Ngor and his four brothers and one sister started living in the PoC in 2017 when the fighting reached their home village, Wau-Shilluk that is few miles north of Malakal, just across the Nile.
The same year, Ngor learnt about the International Organization for Migration’s Mental Health and Psychosocial Support (IOM MHPSS) services and decided to join a support group for adolescents – a group of young people coming together to discuss issues affecting them in their community. Later, Ngor started leading the discussions with the youth supported by MHPSS experts. He then became a psychosocial mobile team member and worked as an arts and craft animator, instructing others on creative activities like knitting table clothes out of wool and providing them with new skills thereby strengthening their resilience.
“When we arrived at the PoC site, we stayed with our neighbors who had come earlier than us for some time before we made our own shelter with support from the humanitarians working here. It was not long before I learnt that IOM was calling people for a training that would make them become animators of MHPSS services to young people. I decided to register because I knew this was going to help me as well as my fellow IDPs”, says Ngor.
In 2020, IOM MHPSS team introduced the production of care kits, including items such as clothes for different age groups, bags, and personal hygiene items (Care Kits) to be distributed to the most vulnerable people within the PoC community. For this, community members were mobilized to participate in the training and production of these items. Ngor being the lead animator joined the training since he had a lot of enthusiasm for learning new vocational skills.
“We wanted to reach out to people with special needs, for example persons with disabilities and survivors of gender-based violence with the care kits. To decide on the content of the care kits package, we used community participatory needs assessment, so that people could decide what to include because people in different areas have different needs. We also knew that engaging the local community in the production of these items would both help them recover as well as encourage them to be more self-reliant”, says Mr. Lambert.
Ngor is one of the six internally displaced persons trained to become animators of handcraft works like tailoring, bead works, and reusable face-mask production which was introduced in 2020 as a response to the outbreak of the COVID-19 pandemic.
“The knowledge I acquired here has really helped me a lot in serving my community. This programme is not only helping me but also those that need the items I produce, the impact of this programme on my community is really great”, says Ngor speaking about what motivates him to continue taking part in MHPSS activities since 2017 when he started living in the PoC site.

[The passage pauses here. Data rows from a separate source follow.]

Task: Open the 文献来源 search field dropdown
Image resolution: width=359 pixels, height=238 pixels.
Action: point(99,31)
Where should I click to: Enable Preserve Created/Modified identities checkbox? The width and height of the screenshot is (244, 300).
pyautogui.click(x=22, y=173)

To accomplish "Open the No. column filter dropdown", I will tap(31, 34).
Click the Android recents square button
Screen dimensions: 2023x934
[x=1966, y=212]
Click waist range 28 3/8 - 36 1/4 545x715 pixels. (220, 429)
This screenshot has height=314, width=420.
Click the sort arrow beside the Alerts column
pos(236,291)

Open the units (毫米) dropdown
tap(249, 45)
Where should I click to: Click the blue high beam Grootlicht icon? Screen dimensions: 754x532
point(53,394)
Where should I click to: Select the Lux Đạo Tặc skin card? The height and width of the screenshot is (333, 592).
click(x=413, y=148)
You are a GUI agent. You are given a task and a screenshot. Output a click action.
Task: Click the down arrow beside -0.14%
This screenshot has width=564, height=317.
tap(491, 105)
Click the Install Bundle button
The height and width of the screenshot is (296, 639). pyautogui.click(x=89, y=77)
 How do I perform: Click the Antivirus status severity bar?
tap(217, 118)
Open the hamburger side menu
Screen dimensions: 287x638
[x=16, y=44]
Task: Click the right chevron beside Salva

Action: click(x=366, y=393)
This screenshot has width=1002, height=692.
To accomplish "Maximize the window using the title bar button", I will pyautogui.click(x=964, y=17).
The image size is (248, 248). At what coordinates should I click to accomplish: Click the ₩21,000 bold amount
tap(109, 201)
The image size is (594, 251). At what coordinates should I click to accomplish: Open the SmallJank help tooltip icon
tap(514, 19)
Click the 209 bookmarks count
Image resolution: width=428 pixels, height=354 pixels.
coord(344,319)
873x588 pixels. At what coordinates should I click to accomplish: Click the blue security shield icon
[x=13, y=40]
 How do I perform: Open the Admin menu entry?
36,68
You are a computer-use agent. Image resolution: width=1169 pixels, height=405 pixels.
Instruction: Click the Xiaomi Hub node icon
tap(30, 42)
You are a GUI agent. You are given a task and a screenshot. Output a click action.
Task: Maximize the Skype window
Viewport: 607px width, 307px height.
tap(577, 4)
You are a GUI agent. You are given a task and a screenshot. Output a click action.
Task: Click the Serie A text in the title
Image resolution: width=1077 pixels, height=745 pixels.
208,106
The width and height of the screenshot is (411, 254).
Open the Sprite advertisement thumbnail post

Ngor inspired by IOM’s MHPSS programme wishes to go back to school and study psychology to continue supporting his community.
The IOM MHPSS programme is community driven, engaging and training IDPs on psychosocial support provision and enabling them to identify and develop activities that would best meet their own community’s needs, and which are culturally acceptable. With this support, IDPs find ways to deal with their past experiences, become self-reliant and empowered.
In Malakal, Bentiu and Wau, the Swedish International Development Cooperation Agency (SIDA) supports the production of care kits that will be distributed to particularly vulnerable persons in the IDP sites or host communities and to recently displaced individuals.